- Task goal -
Read the records below. Copy each line where the string "computer" occurs.

*** Opening of Raw data ***

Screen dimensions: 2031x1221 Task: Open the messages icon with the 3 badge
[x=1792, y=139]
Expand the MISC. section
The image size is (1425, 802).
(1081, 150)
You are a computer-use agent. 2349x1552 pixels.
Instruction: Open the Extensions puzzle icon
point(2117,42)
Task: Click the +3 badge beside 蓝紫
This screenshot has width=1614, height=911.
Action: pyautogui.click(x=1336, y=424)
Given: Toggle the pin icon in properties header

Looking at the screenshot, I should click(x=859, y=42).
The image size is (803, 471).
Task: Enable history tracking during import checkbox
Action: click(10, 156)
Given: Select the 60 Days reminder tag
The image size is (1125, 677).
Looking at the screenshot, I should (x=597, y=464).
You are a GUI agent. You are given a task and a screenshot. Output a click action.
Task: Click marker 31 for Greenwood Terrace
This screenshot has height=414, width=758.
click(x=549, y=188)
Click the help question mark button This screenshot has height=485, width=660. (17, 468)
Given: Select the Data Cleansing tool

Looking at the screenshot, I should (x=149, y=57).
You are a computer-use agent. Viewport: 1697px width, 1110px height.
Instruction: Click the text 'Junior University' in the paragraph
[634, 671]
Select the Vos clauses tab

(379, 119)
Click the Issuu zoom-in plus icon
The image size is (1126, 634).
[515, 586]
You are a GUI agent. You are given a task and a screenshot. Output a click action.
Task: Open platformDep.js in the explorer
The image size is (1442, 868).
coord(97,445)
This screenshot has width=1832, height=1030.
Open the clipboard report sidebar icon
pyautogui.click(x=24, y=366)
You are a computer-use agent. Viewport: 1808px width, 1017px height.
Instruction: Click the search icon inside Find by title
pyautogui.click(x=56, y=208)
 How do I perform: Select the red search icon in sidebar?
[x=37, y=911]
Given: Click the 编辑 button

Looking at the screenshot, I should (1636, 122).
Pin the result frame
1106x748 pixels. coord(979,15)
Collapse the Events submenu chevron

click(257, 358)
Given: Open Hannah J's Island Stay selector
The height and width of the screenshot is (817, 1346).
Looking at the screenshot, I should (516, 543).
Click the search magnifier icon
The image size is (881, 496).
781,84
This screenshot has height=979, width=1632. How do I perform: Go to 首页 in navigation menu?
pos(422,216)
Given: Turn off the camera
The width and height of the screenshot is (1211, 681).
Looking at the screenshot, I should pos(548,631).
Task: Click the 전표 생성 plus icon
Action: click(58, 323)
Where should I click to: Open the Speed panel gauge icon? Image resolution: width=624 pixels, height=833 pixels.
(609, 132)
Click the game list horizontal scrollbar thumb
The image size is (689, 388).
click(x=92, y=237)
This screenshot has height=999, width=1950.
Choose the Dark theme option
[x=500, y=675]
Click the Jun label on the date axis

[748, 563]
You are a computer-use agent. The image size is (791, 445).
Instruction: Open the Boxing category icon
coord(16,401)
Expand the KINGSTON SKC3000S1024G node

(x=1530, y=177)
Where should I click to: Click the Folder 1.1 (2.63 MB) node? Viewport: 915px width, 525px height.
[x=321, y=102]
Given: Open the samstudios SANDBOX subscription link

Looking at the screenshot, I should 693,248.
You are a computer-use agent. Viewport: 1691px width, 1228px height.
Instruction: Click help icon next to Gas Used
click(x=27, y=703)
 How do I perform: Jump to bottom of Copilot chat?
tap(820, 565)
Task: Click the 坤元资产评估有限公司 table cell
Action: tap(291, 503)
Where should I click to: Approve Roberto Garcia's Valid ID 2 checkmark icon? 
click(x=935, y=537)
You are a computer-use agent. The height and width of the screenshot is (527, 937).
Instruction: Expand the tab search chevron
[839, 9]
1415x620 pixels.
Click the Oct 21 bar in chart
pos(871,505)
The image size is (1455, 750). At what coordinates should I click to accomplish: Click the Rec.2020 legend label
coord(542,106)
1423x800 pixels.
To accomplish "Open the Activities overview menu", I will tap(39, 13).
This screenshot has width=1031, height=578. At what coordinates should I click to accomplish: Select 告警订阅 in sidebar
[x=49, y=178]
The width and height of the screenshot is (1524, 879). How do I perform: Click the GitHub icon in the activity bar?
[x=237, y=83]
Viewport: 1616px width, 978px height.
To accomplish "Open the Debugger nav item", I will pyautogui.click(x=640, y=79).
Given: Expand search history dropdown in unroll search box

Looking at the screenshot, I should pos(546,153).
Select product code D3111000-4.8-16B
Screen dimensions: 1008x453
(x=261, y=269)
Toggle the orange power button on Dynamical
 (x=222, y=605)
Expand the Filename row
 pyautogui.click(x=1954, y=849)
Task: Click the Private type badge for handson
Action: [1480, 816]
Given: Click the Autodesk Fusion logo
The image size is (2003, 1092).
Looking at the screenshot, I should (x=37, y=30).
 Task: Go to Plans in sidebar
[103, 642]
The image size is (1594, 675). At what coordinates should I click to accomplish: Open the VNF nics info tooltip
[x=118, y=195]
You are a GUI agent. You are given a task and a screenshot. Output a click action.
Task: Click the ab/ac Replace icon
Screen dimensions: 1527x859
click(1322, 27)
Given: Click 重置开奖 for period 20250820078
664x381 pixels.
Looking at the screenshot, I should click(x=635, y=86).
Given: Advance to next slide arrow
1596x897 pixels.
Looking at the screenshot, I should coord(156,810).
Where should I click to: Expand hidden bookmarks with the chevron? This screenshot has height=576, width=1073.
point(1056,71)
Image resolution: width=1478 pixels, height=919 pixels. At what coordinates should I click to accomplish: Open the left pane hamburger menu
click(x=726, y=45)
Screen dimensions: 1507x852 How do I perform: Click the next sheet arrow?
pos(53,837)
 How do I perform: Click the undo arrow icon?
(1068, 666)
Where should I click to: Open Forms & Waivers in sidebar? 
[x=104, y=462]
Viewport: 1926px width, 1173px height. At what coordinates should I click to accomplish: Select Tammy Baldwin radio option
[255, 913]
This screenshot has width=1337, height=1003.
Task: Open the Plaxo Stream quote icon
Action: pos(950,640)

*** Close of Raw data ***

- Solution to this problem -
You are a computer-use agent. 2349x1552 pixels.
You are a computer-use agent. Viewport: 1697px width, 1110px height.
You are a computer-use agent. Viewport: 1808px width, 1017px height.
You are a computer-use agent. The image size is (791, 445).
You are a computer-use agent. Viewport: 1691px width, 1228px height.
You are a computer-use agent. The height and width of the screenshot is (527, 937).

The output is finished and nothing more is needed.